Another ska punk band that achieved mainstream success during the mid-late 1990s was No Doubt. No Doubt's 1995 album Tragic Kingdom was certified diamond by the RIAA in 1999 and was certified diamond by Music Canada in 1997. Tragic Kingdom sold at least 16,000,000 copies worldwide. Rancid's song "Time Bomb" peaked at number 48 on the Billboard Hot 100 Airplay chart and the band's 1995 album ...And Out Come the Wolves was certified platinum by the RIAA. Reel Big Fish's album Turn the Radio Off, which was released in August 1996, was certified gold by the RIAA in November 1997. Reel Big Fish's song "Sell Out" peaked at number 69 on the Billboard Hot 100 Airplay chart. Goldfinger's song "Here in Your Bedroom" peaked at number 47 on the Billboard Hot 100 Airplay chart. The Mighty Mighty Bosstones achieved mainstream success in 1997; their song "The Impression That I Get" peaked at number 23 on the Billboard Hot 100 Airplay chart, number 19 on the Mainstream Top 40 chart, and number 17 on the Adult Pop Songs chart. Also, the Mighty Mighty Bosstones' song "The Rascal King" peaked at number 68 on the Billboard Hot 100 Airplay chart. The Mighty Mighty Bosstones' album Let's Face It, which was released in March 1997, was certified platinum by the RIAA in September 1997. In 2000, Billboard wrote that according to Nielsen SoundScan, Let's Face It sold 1,700,000 copies.
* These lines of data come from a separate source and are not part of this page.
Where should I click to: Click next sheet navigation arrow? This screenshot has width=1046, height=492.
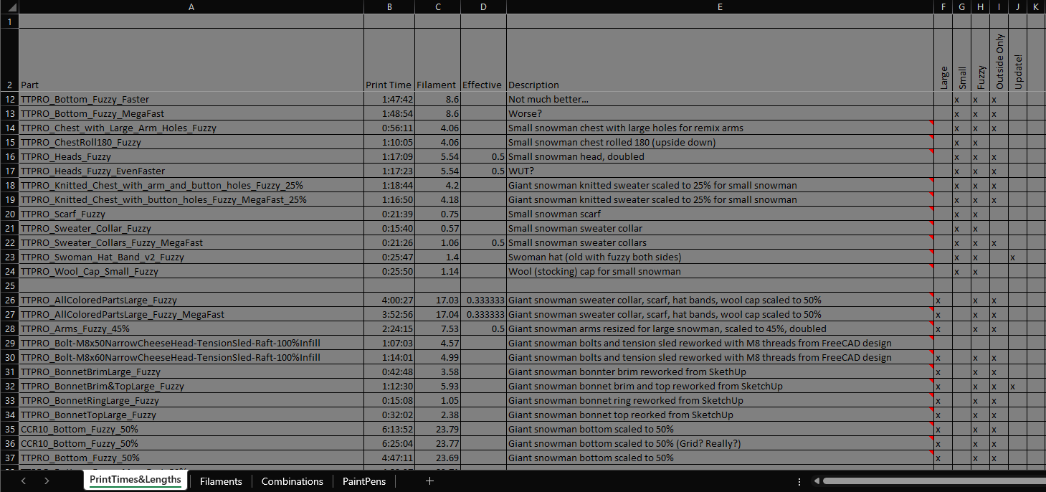[x=47, y=481]
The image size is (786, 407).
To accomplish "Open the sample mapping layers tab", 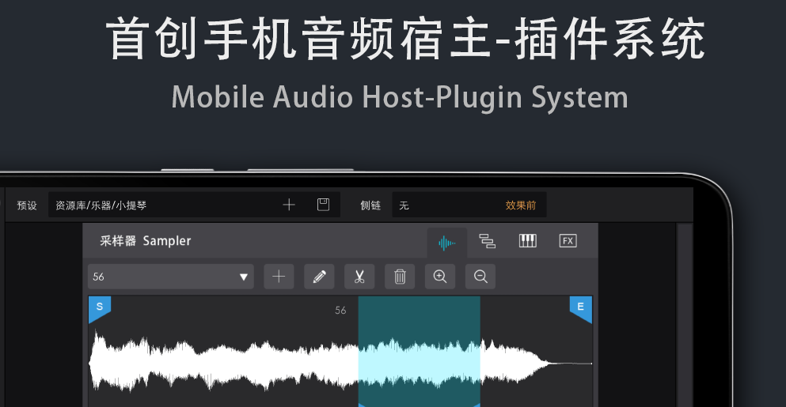I will point(488,242).
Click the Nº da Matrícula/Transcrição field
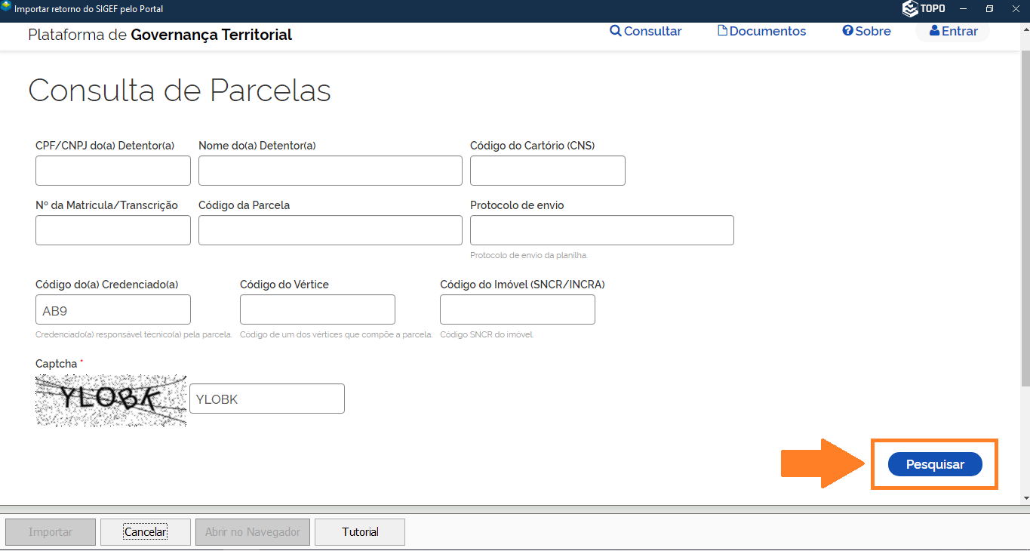1030x551 pixels. pos(113,230)
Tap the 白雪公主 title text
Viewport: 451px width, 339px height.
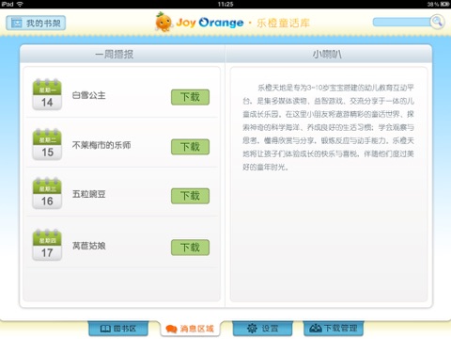89,95
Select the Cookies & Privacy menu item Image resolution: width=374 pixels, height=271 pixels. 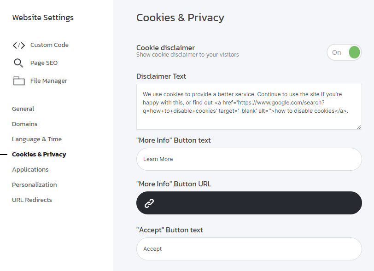coord(39,155)
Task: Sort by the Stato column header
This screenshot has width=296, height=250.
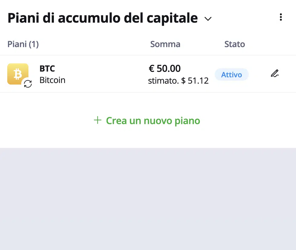Action: [x=235, y=44]
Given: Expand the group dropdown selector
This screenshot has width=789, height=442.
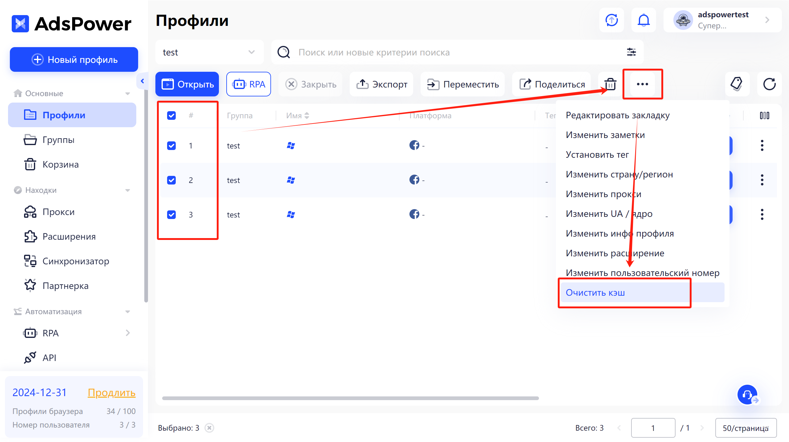Looking at the screenshot, I should (x=208, y=53).
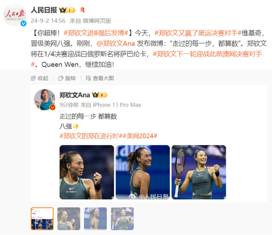The height and width of the screenshot is (235, 272).
Task: Rotate the image using 旋转
Action: coord(67,78)
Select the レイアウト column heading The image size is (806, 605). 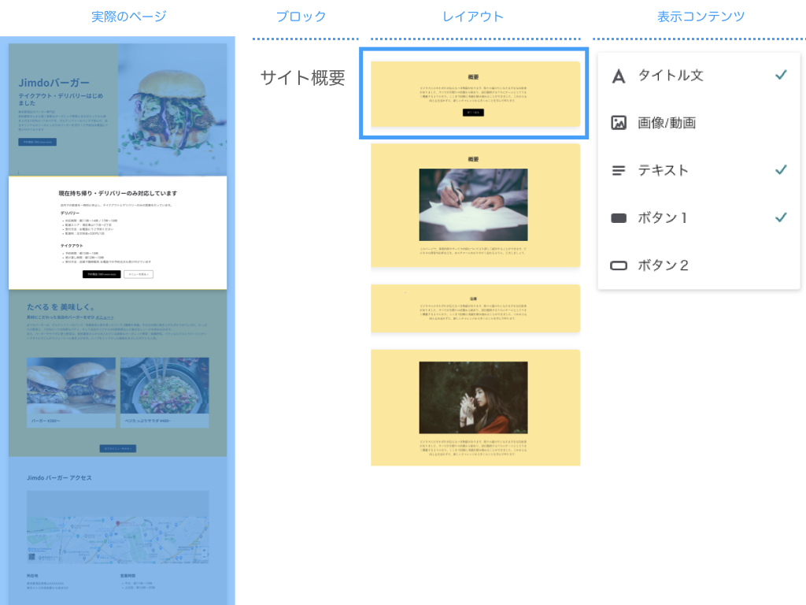pos(473,17)
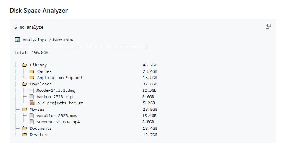Click the backup_2023.zip file icon
The width and height of the screenshot is (286, 149).
pyautogui.click(x=32, y=96)

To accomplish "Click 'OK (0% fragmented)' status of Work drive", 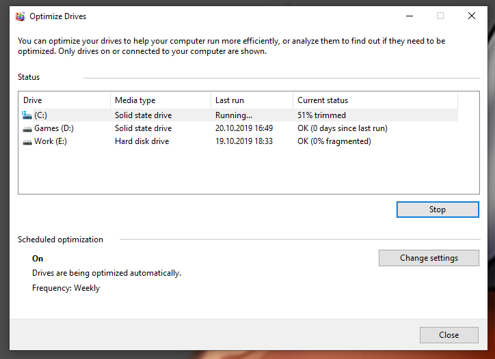I will click(334, 141).
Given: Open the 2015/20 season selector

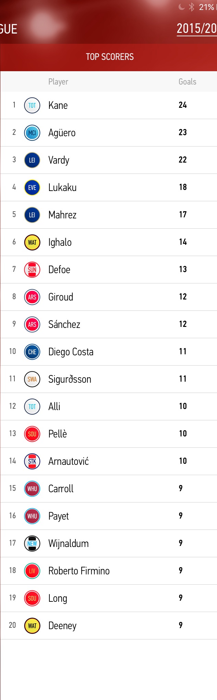Looking at the screenshot, I should click(196, 29).
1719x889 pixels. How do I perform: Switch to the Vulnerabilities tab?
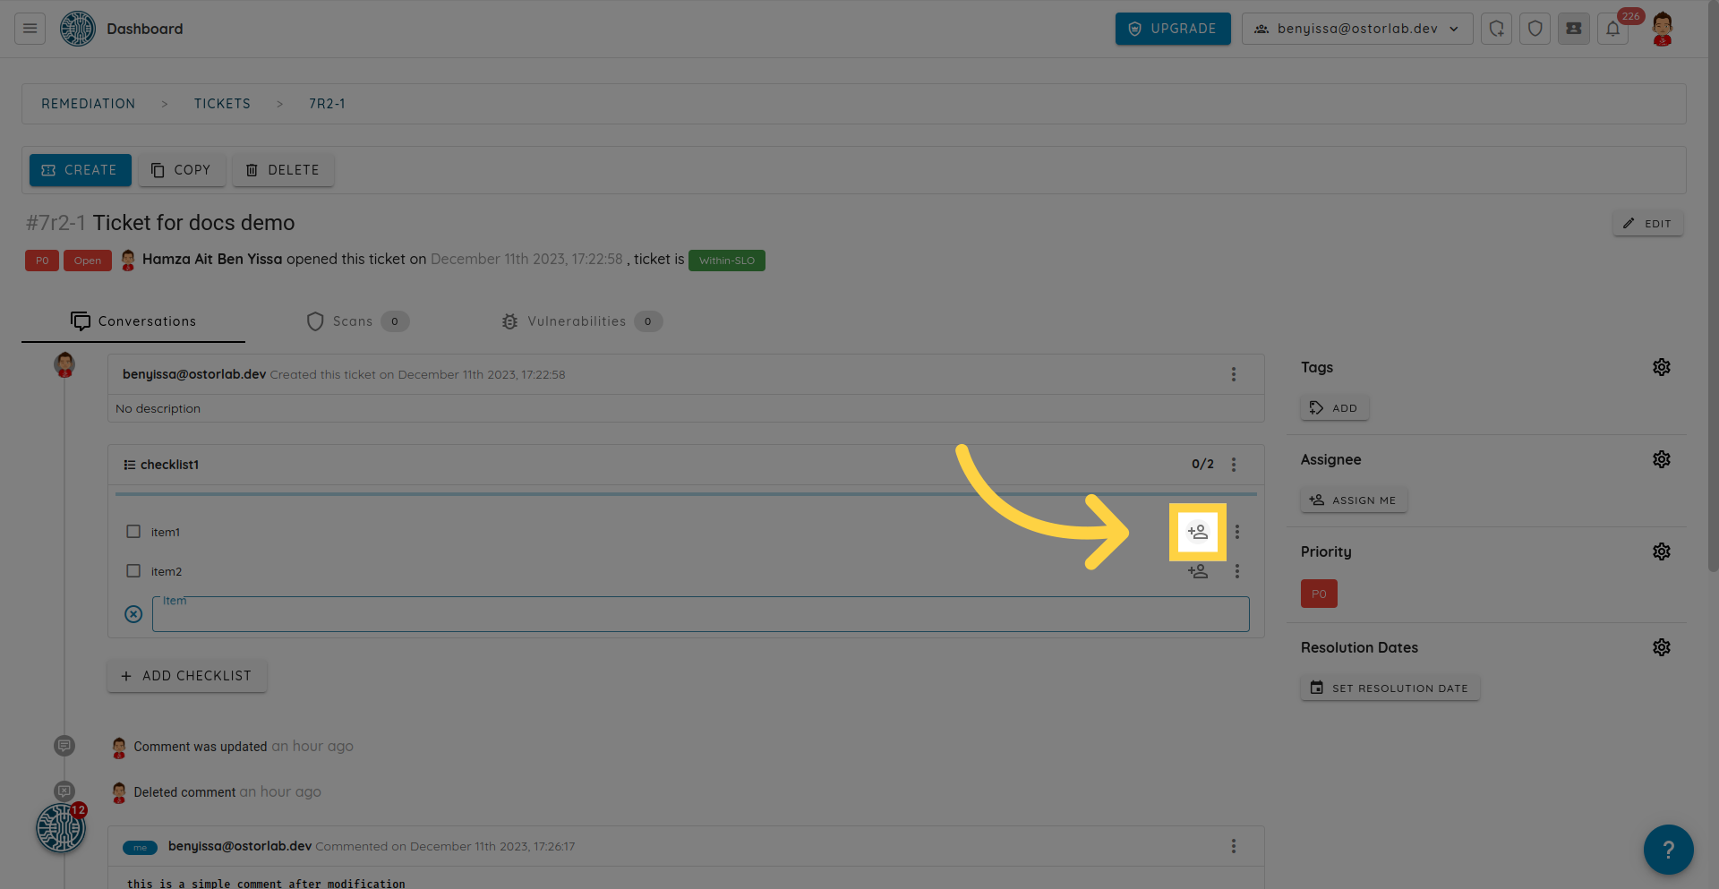tap(577, 321)
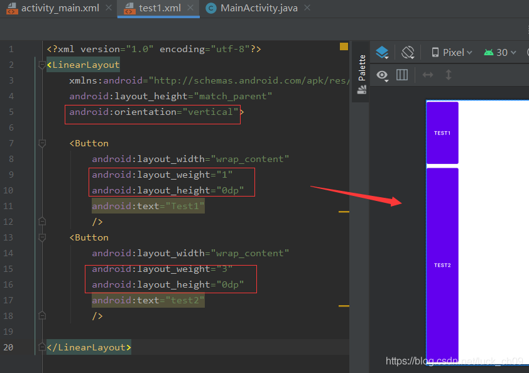Screen dimensions: 529x373
Task: Click the TEST2 button in preview
Action: click(x=442, y=265)
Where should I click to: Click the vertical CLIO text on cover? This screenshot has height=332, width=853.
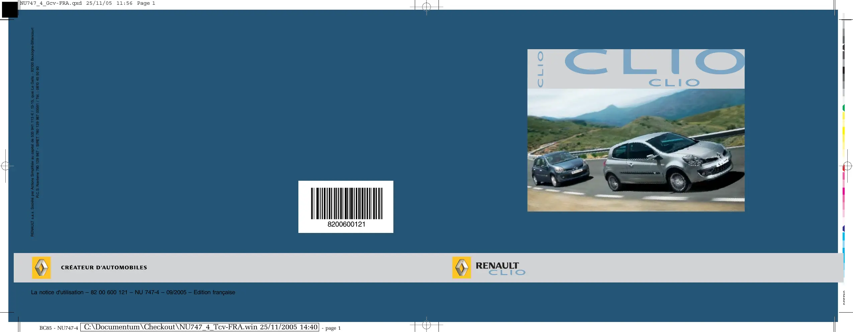[x=540, y=69]
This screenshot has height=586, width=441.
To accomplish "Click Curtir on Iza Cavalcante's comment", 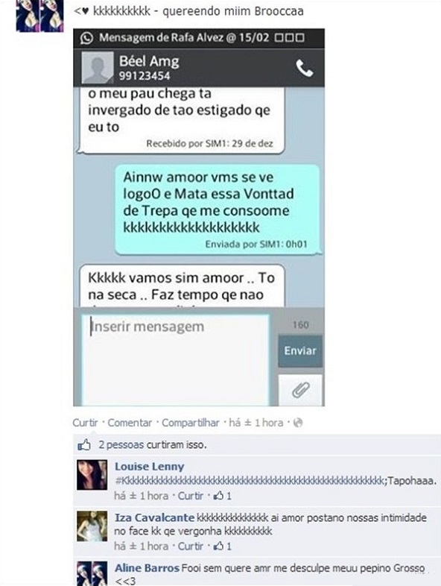I will pyautogui.click(x=191, y=546).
===Decline and revival (2000s–present)===
Ska and reggae influenced rock music retreated to niche status by the 2000s, with many major acts, such as the Mighty Mighty Bosstones and Ska-P taking an extended hiatus, and chart success eluded most bands of the genre. Some acts continued to produce such music through the decade, spearheaded by groups from Southern California (the home of ska-punk pioneers Sublime) such as Slightly Stoopid, Long Beach Shortbus, Long Beach Dub Allstars, and Tribal Seeds. Chart success returned in 2018 when the Interrupters scored a minor hit with their song "She's Kerosene", that peaked at No. 4 on the Billboard Alternative Songs chart and No. 1 on the RPM Canadian rock/alternative chart. Detroit ska punk outfit the Suicide Machines released a new album titled "Revolution Spring", released in March 2020 on Fat Wreck Chords. The Planet Smashers released "Too Much Information" on Stomp Records in 2019 and continue to play shows in the U.S. and Canada. The duo 100 Gecs incorporated ska punk elements into their 2019 song "Stupid Horse" from their album 1000 Gecs, as well as throughout their album 10,000 Gecs, released in 2023.

Ann Arbor, Michigan–based ska punk band We Are the Union released "Self Care" in 2018 and tour frequently. Their trombone player, Jeremy Hunter, runs the YouTube channel called Skatune Network, where they post ska and ska punk covers of video game soundtracks, cartoon themes, pop punk, and other genres, garnering a significant international following online and releasing several albums. BrooklynVegan has written, "You can't talk about the renewed interest in ska without talking Jeremy Hunter". Buck-O-Nine released a new album titled: "Fundaymental" in 2019. Other artists that continue to tour or put out music on a regular basis include: Kill Lincoln, Chudson, Omnigone, Catbite, Big D and the Kids Table, Streetlight Manifesto (and by extension Bandits of the Acoustic Revolution), Five Iron Frenzy, Pilfers, Mad Caddies, Voodoo Glow Skulls, Joystick, Hans Gruber and the Die Hards, Mike Park's The Bruce Lee Band, Tape Girl, Poindexter, Noise Complaint, Skatsune Miku, Sad Snack, Monkey, Young Costello and the Interrupters.